Article ID Journal Published Year Pages File Type
5888798 Bone 2016 8 Pages PDF
Abstract

•Relatively healthy children and adolescents with CF display deficits in trabecular and multiple cortical bone parameters.•In females with CF, bone deficits are greater at older ages and not fully explained by alterations in body composition.•In males with CF, worse pulmonary function is associated with greater bone deficits.
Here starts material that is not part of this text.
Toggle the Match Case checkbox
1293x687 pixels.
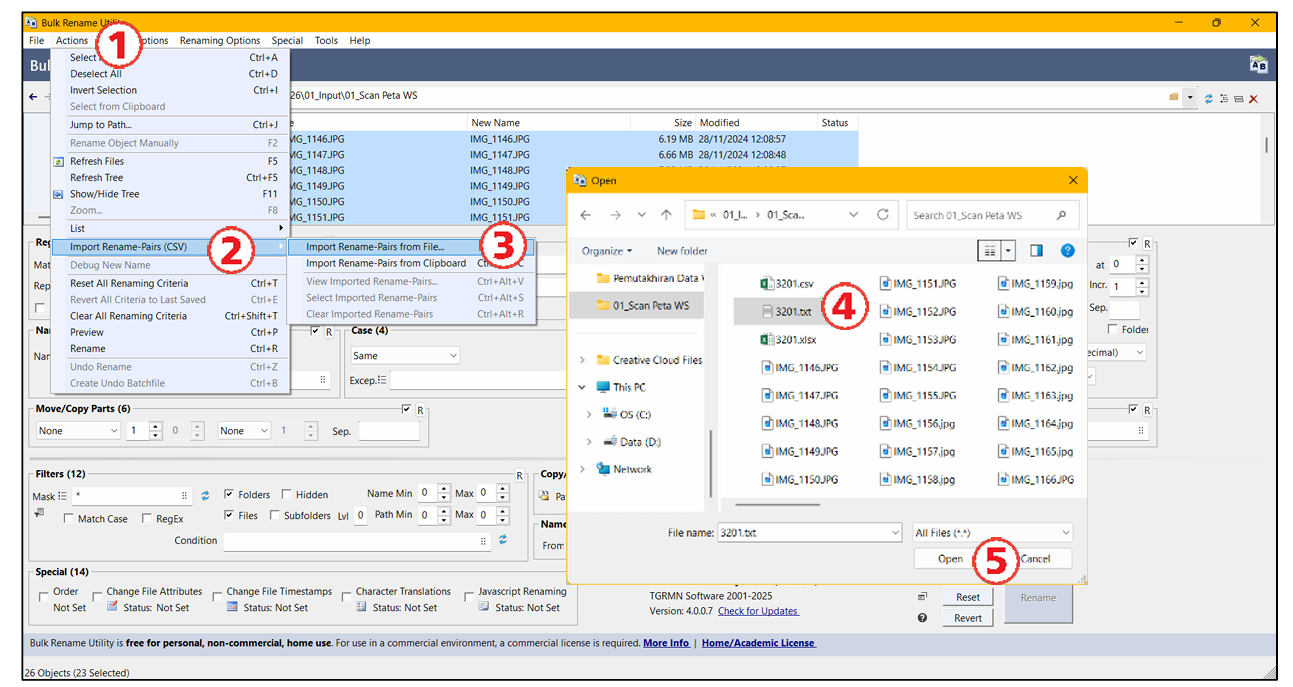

Osteopenia and increased fracture rates are well-recognized in adults with CF, but neither the specific contributions of cortical and trabecular bone deficits to bone fragility nor their presence in youth with CF are well-characterized. This study sought to characterize cortical and trabecular volumetric bone mineral density (vBMD), geometry, and biomechanical competence in children with CF and determine their relationship to growth, body composition, and disease severity. Peripheral quantitative computerized tomography (pQCT) measures of total, cortical, and trabecular vBMD, cortical, muscle, and fat cross-sectional areas (CSA), periosteal and endosteal circumferences, and the polar unweighted section modulus (Zp) of the tibia were converted to age- and tibial length-adjusted Z-scores in 97 CF and 199 healthy children (aged 8-21 y). Effects of body composition and pulmonary function (forced expiratory volume in 1 s, FEV1) upon pQCT outcomes were determined using linear regression. Children with CF (FEV1%-predicted: 84.4 + 19.7) had lower weight-, height-, BMI-, and whole body lean mass (LBM)-Z and tibial length. Females with CF had lower (p < 0.01) total and trabecular vBMD; cortical, muscle, and fat CSA; Zp and periosteal circumference than females in the healthy reference group. These bone differences persisted after adjustment for BMI-Z and to a great extent following adjustment for muscle CSA. Males with CF had lower (p < 0.01) cortical, muscle, and fat CSA and their trabecular vBMD deficit approached significance (p = 0.069). Deficits were attenuated by adjustment for BMI-Z and to a greater extent adjustment for muscle CSA-Z. The relationship between FEV1%-predicted and pQCT outcomes persisted only in males following adjustment for age and BMI-Z. The CF cohort had lower tibial muscle CSA than expected for their LBM. In this relatively healthy, young CF cohort, deficits in trabecular and multiple cortical bone parameters were present. In females, deficits were greater at older ages and were not fully explained by alterations in body composition. In males worsening pulmonary function was associated with greater deficits that was not explained by increasing age or compromised nutritional status. The occurrence of these differences in CF youth highlights the importance of instituting measures to optimize peak bone mass early in the course of CF.